The Internal Review stated that on the day of the incident, P4 was brought in from another site to assist with breakfast and morning routines. P4 was not trained on the VA’s food requirements or needs. P4 gave the VA and his/her visitor’s privacy and P4 “assumed” that the VA’s visitors would be able to monitor the VA’s eating.

Conclusion for Allegation Five:

The VA’s plans stated that the VA was to be monitored for choking while eating and his/her food was to be cut into bite sized pieces.

The CM and G1 each stated that on July 14, 2022, they saw the VA eating a whole pancake with a broken plastic fork, alone in his/her bedroom.

P4 could not recall if the pancakes s/he served to the VA on the day of the incident, were cut up or whole, but the VA had visitors at the time and P4 did not sit with the VA while eating, as required by his/her plans, which was a violation of Minnesota Statutes, section 245D.07, subdivision 1, paragraph (a).

Although the CM and G1 observed the VA alone, eating pancakes which were not cut up into bite-sized pieces, as required by his/her plans, there was no evidence that P4’s action resulted in any injury to the VA. Therefore,

there was not a preponderance of the evidence whether there was a lack of care or supervision to the VA, which was not a result of an accident or therapeutic conduct.

It was not determined whether neglect occurred (the failure or omission by a caregiver to supply a vulnerable adult with care or services, including but not limited to food, clothing, shelter, health care, or supervision which is reasonable and necessary to obtain or maintain the vulnerable adult's physical or mental health or safety, considering the physical and mental capacity or dysfunction of the vulnerable adult and which is not the result of an accident or therapeutic conduct).

Action Taken by Facility:

The facility completed an internal review and determined that their policies and procedures were adequate but were not followed by staff persons.
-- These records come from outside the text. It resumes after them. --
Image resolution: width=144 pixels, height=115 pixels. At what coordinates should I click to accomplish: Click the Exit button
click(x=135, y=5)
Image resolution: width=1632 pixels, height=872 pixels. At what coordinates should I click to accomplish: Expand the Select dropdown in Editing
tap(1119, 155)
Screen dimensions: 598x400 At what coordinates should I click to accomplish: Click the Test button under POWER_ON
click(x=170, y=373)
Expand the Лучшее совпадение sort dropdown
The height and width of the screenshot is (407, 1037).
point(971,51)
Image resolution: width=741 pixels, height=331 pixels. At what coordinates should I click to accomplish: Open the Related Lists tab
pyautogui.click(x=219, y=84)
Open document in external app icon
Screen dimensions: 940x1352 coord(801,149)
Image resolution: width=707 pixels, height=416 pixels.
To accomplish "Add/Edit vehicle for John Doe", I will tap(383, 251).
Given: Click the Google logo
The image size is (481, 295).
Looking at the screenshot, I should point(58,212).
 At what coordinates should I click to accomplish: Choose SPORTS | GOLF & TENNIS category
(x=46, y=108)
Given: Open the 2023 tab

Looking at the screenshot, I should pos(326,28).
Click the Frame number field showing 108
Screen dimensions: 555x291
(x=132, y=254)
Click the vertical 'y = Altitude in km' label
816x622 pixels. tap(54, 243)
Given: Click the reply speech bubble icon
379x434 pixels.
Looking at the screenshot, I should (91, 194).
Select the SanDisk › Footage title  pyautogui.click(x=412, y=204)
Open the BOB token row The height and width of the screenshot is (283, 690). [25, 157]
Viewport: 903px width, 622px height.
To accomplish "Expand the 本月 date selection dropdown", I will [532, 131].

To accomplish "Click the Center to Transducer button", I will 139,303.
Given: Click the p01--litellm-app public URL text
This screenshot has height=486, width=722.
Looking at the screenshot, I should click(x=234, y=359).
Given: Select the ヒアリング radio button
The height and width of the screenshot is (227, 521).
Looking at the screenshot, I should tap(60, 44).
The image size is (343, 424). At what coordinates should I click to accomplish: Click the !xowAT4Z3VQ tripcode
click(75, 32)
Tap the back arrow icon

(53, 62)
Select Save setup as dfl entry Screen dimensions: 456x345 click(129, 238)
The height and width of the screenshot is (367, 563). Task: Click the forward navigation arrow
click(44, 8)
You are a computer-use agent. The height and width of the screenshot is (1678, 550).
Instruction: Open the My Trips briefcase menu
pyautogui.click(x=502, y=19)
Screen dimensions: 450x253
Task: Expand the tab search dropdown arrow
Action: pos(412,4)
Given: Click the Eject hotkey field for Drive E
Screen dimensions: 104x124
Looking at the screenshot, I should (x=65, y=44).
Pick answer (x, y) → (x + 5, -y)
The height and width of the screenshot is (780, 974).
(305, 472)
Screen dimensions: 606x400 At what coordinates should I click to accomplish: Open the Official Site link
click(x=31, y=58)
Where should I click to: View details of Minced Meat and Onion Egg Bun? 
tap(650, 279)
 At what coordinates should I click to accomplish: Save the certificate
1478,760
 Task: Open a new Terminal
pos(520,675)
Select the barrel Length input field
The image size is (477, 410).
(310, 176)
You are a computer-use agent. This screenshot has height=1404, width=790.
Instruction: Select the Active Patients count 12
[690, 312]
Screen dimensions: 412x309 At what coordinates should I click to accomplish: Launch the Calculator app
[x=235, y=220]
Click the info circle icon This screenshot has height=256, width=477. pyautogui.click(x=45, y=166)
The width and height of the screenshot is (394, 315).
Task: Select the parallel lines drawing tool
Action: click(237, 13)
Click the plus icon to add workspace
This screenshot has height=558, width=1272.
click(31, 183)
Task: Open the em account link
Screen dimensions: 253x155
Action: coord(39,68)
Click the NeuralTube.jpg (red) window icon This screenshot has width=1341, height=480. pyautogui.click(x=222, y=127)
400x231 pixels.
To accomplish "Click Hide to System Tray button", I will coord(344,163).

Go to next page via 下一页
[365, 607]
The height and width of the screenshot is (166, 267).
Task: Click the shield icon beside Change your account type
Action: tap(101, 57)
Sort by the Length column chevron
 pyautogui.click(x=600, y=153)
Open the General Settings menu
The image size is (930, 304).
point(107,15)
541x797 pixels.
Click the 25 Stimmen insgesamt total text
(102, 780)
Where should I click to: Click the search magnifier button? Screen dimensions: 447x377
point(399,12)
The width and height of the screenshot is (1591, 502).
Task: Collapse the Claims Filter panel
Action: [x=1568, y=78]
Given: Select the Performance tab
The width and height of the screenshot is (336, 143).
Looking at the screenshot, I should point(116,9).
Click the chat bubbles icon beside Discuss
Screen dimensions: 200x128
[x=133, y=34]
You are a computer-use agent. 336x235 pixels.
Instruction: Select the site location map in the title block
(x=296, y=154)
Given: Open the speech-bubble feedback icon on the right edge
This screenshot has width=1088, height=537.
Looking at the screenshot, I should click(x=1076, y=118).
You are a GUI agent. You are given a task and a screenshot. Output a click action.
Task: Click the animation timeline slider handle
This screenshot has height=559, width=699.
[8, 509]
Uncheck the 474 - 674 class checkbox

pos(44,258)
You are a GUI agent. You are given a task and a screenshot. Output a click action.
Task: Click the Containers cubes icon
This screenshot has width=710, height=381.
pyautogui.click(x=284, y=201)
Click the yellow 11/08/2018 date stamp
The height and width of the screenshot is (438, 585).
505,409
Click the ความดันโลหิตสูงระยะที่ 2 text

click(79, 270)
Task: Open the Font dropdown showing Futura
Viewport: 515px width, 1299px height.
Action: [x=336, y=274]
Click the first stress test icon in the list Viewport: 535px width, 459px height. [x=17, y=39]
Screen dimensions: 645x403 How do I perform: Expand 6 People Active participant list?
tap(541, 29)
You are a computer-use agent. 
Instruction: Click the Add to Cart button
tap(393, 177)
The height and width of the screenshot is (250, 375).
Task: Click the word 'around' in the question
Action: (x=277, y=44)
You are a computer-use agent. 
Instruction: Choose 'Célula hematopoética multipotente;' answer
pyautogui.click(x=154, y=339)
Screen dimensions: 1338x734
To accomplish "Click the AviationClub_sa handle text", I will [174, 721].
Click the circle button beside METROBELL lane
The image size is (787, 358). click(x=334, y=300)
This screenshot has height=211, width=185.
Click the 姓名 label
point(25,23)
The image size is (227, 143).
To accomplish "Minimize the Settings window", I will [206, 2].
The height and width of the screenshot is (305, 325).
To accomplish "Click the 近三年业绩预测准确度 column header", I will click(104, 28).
On July 5, 2022, a staff persons did not follow the VA’s plans when sending him/her to an appointment alone. On July 14, 2022, staff persons did not follow the VA’s dietary guidelines. The facility revised the VA’s plans to accurately reflect his/her needs and preferences. Staff persons completed retraining on the VA’s plans. In the future when staff persons are subbing at another location, staff persons were to “brief themselves” on each client’s plans.

Action Taken by Department of Human Services, Office of Inspector General:

On September 21, 2022, the facility was issued a Correction Order for the violation outlined in this report.